Nebraska Revised Statute 29-203
District judges and county judges; conservators of the peace; jurisdiction.
The judges of the district courts in their respective districts, and the magistrates mentioned in section 29-201 in their respective counties, shall jointly and severally be conservators of the peace within their respective jurisdictions, and shall have full power to enforce or cause to be enforced all laws that now exist or that shall hereafter be made for the prevention and punishment of offenses, or for the preservation and observance of the peace. Judges of the district courts shall have the same powers to require securities for the keeping of the peace and good behavior, and bail for appearance in courts to answer complaints to keep the peace, and for crimes and offenses committed in their respective districts as any of the magistrates aforesaid have in their respective counties.

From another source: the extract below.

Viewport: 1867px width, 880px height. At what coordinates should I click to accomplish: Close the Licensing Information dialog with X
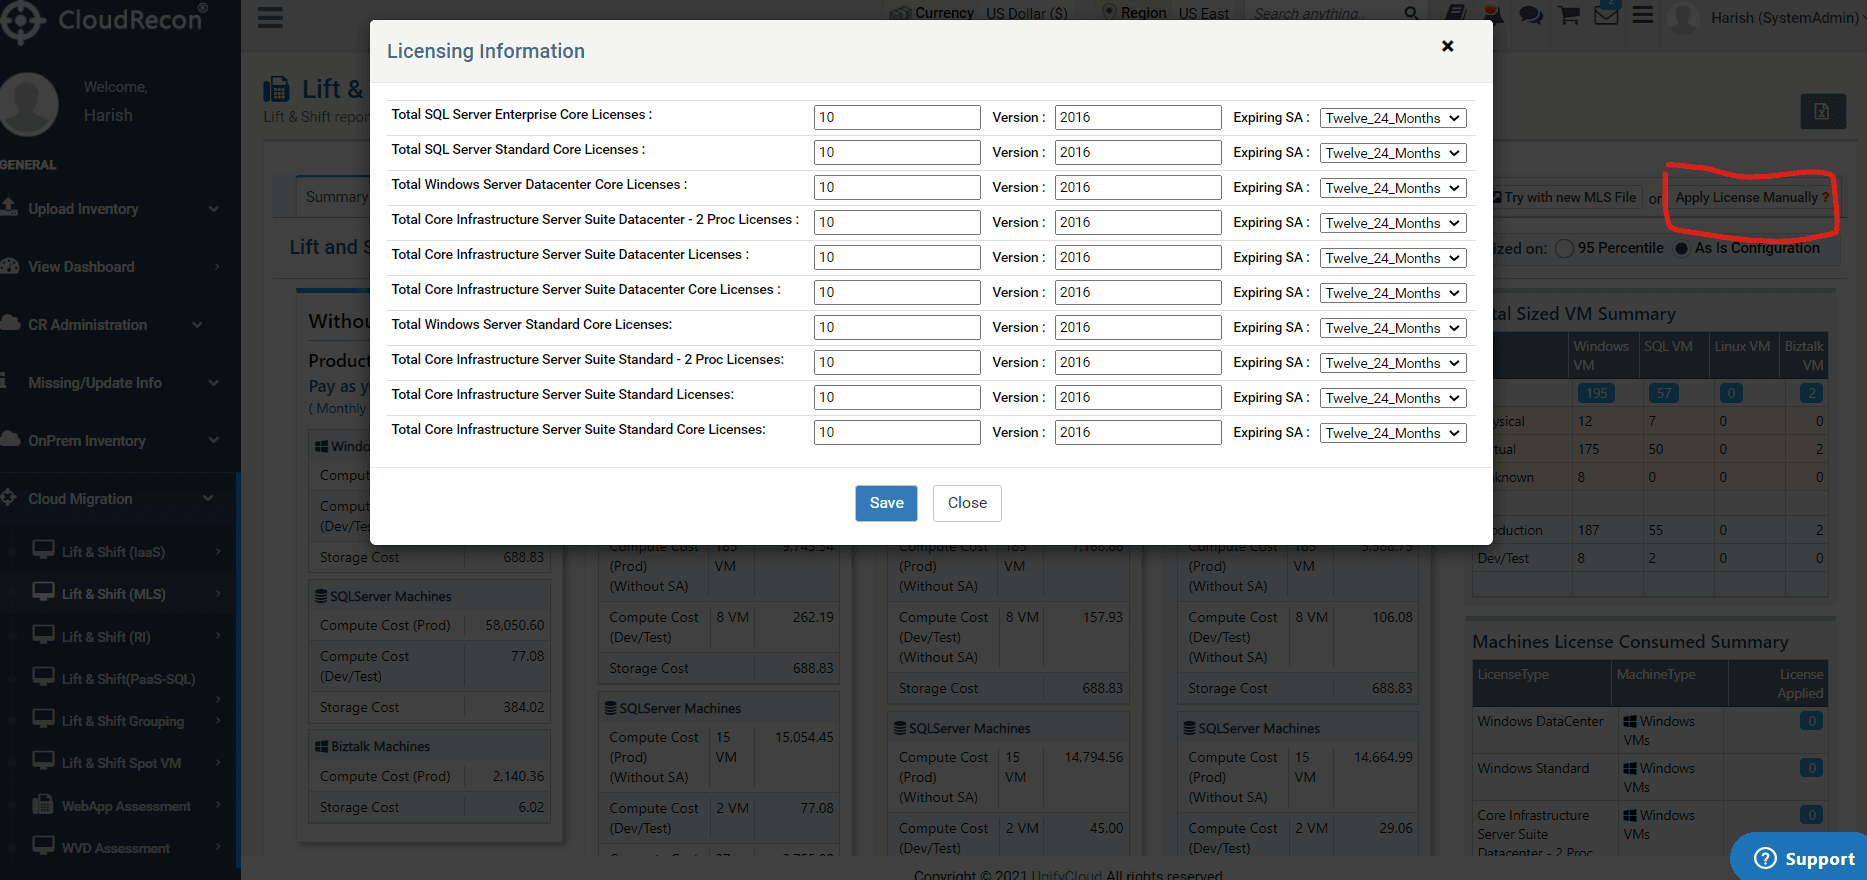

- G.S.1873, c. 58, § 262, p. 784;
- R.S.1913, § 8916;
- C.S.1922, § 9937;
- C.S.1929, § 29-203;
- R.S.1943, § 29-203.
District judges have all of the required jurisdiction of magistrates. Otte v. State, 172 Neb. 110, 108 N.W.2d 737 (1961).

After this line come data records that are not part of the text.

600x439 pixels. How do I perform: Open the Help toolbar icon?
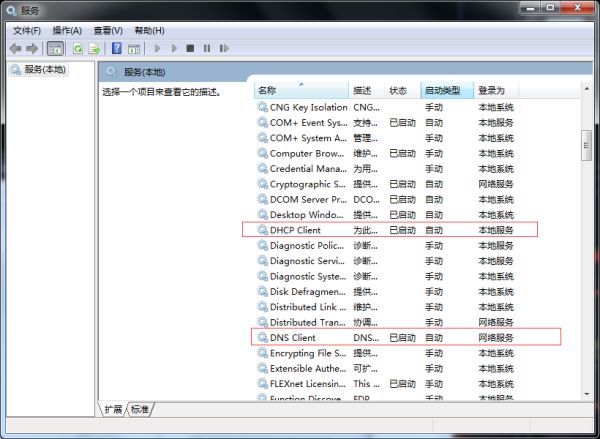pos(117,48)
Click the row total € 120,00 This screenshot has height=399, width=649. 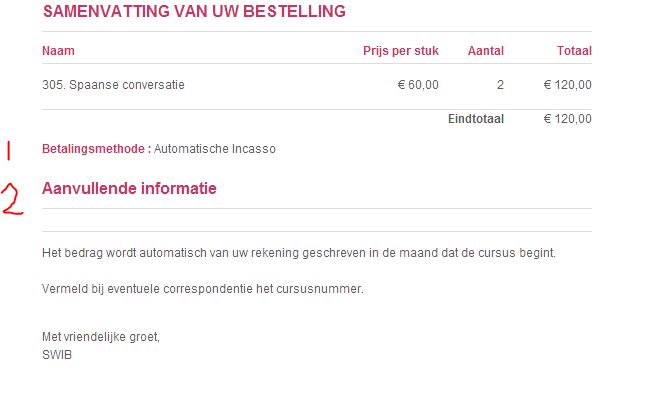[x=567, y=85]
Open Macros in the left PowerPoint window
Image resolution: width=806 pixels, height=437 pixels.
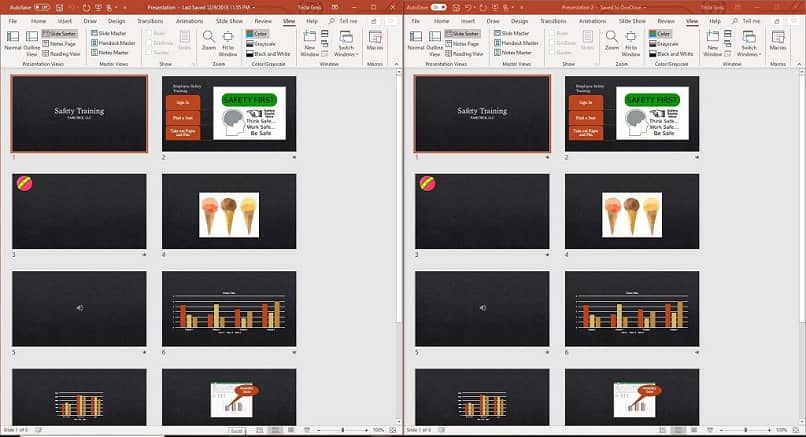375,40
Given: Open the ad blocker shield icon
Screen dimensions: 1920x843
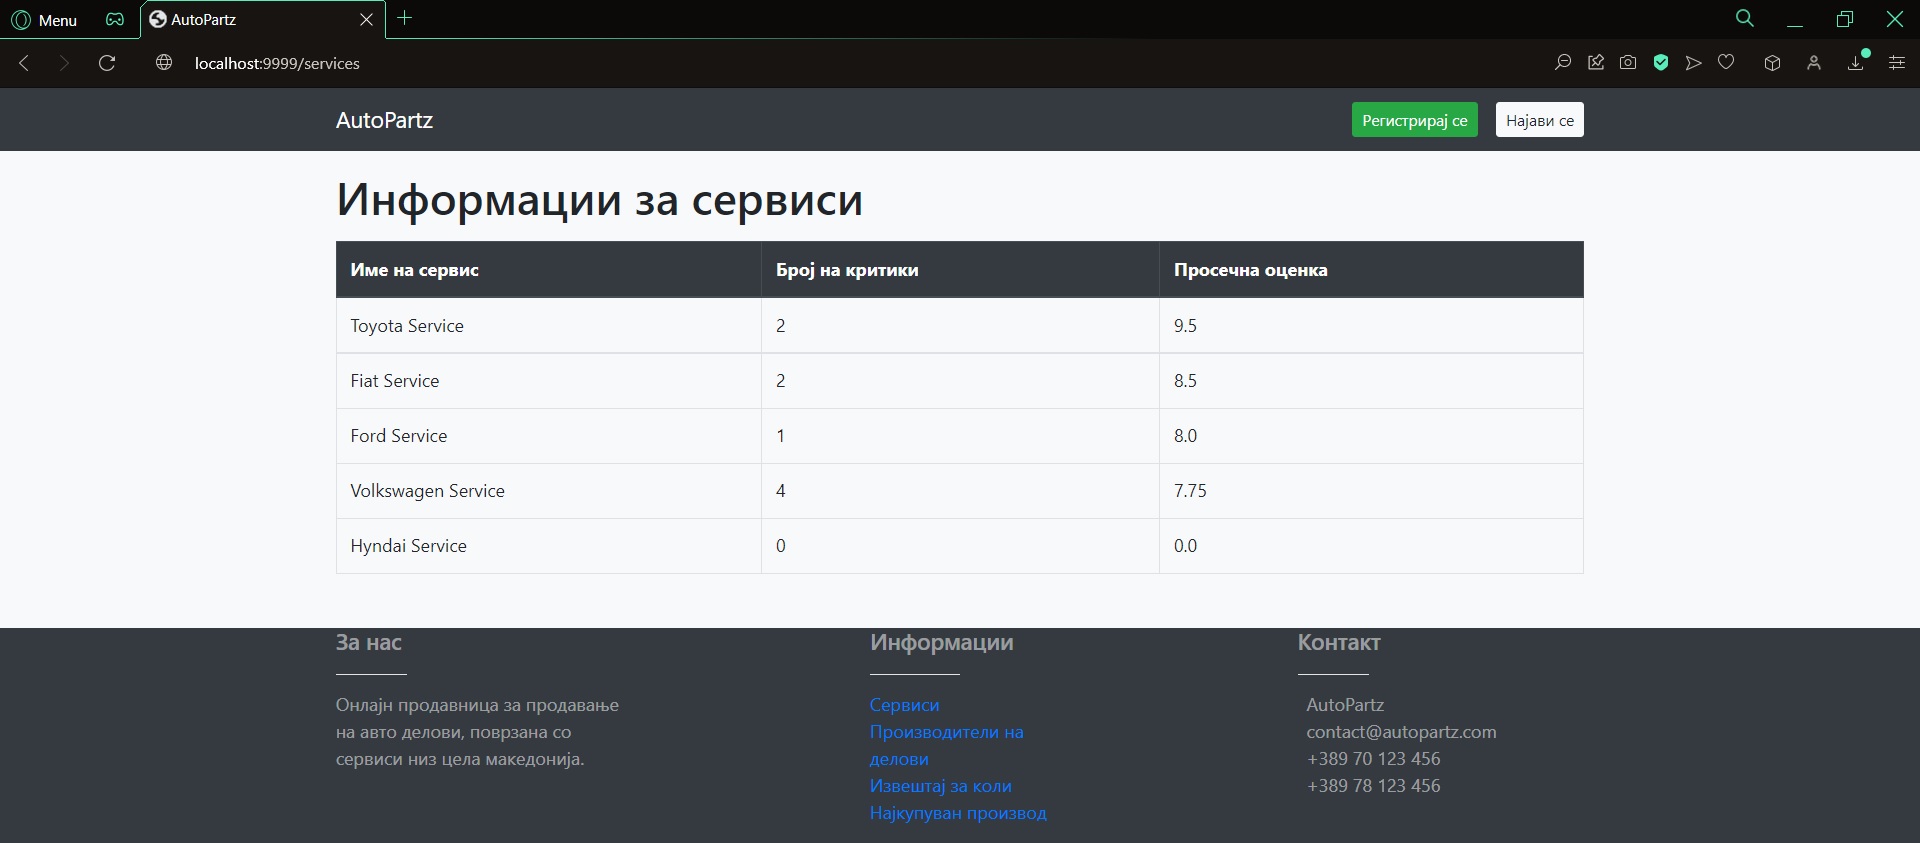Looking at the screenshot, I should pyautogui.click(x=1661, y=63).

District judge may hold preliminary hearing. Callies v. State, 157 Neb. 640, 61 N.W.2d 370 (1953).
District judge may sit as examining magistrate. Cohoe v. State, 79 Neb. 811, 113 N.W. 532 (1907); State v. Dennison, 60 Neb. 192, 82 N.W. 628 (1900).
Preliminary hearing is in no sense a trial. Van Buren v. State, 65 Neb. 223, 91 N.W. 201 (1902).